With the string "agent" as the filter, copy each matching line from the records.

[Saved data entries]
* * *
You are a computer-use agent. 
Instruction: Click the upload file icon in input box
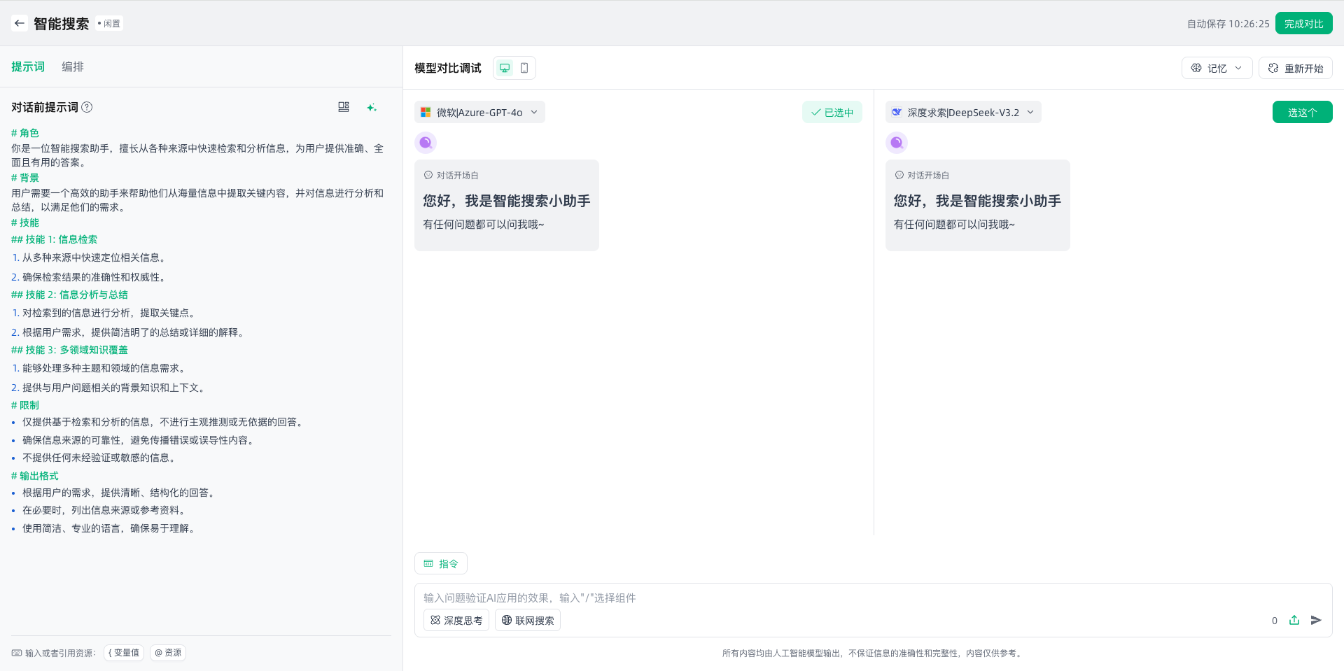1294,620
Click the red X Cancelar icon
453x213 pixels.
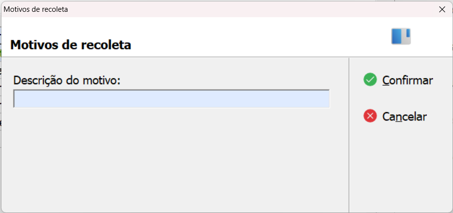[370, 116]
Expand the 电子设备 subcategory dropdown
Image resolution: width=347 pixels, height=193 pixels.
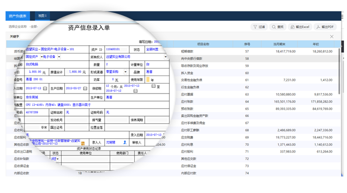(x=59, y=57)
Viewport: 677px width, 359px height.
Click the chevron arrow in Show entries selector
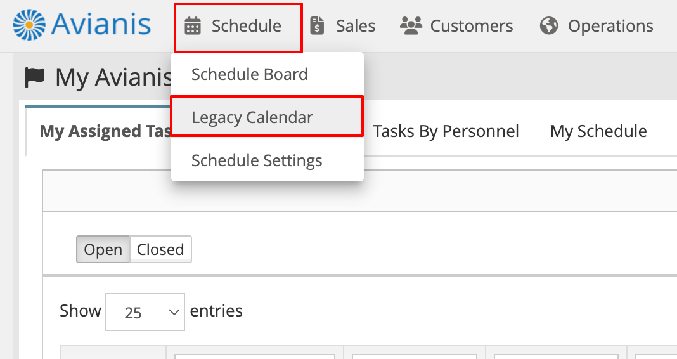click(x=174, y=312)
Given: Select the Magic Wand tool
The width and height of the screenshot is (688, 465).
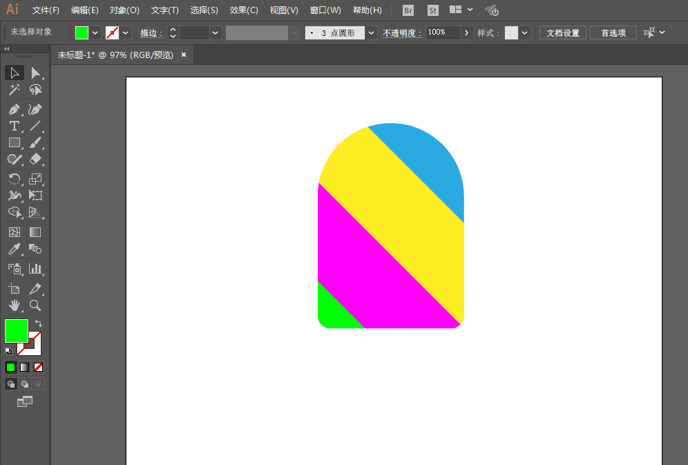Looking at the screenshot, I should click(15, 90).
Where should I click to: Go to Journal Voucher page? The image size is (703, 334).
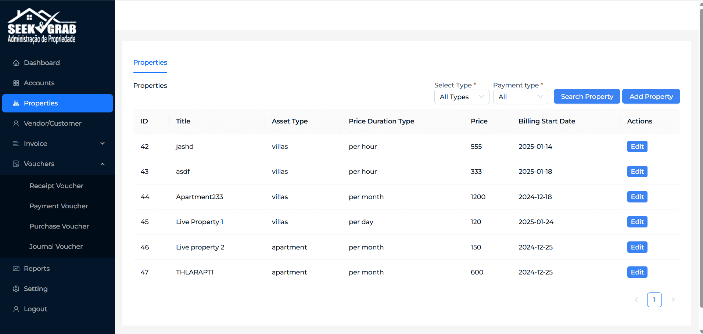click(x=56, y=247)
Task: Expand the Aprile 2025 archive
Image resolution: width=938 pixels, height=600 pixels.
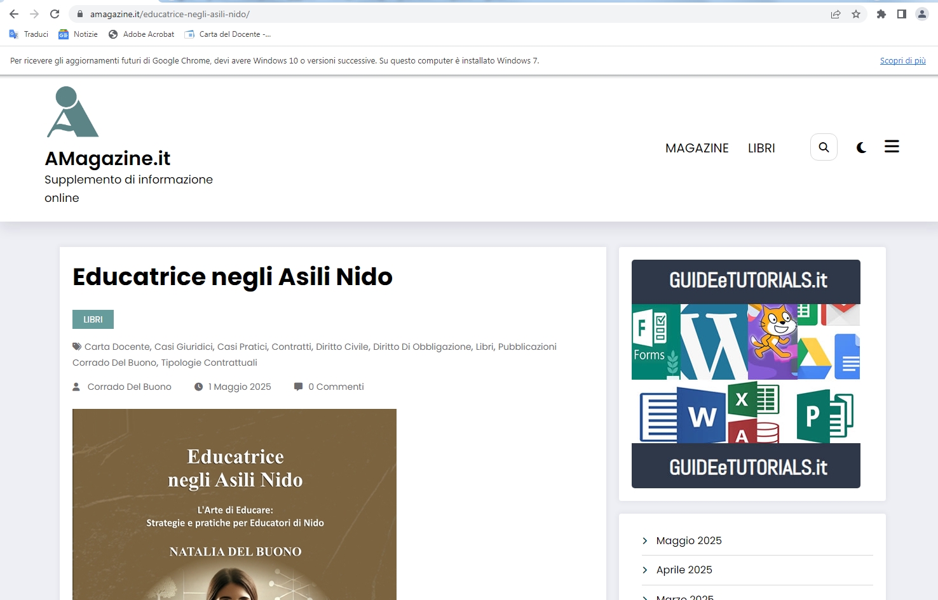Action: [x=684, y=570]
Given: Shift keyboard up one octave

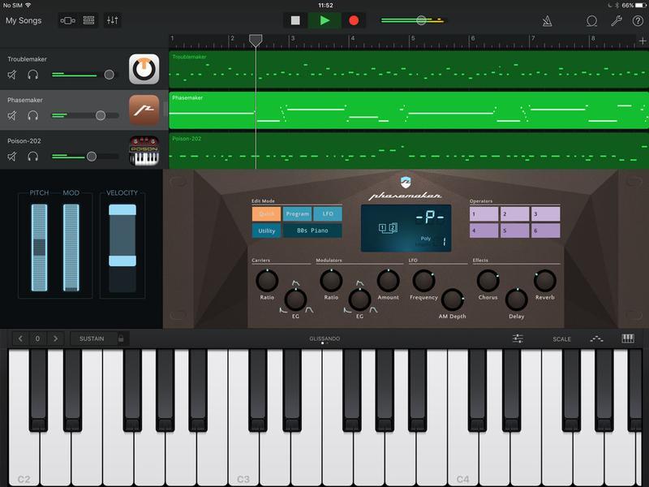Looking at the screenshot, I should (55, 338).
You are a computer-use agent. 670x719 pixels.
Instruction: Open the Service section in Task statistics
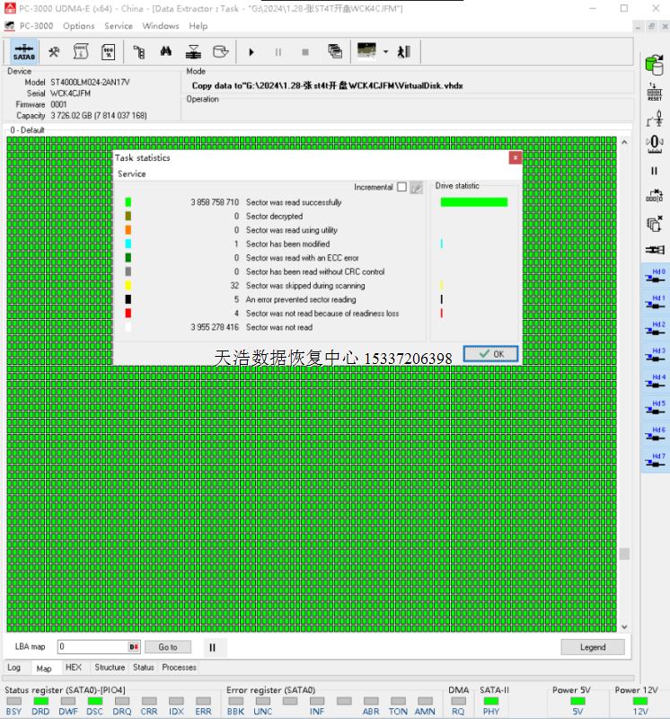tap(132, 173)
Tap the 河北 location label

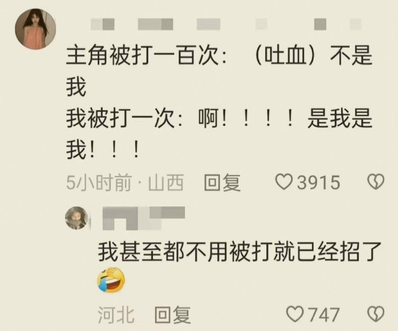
* * *
## Result of the exercise
You are a computer-use agent. 
You are a computer-use agent. 670x719 pixels.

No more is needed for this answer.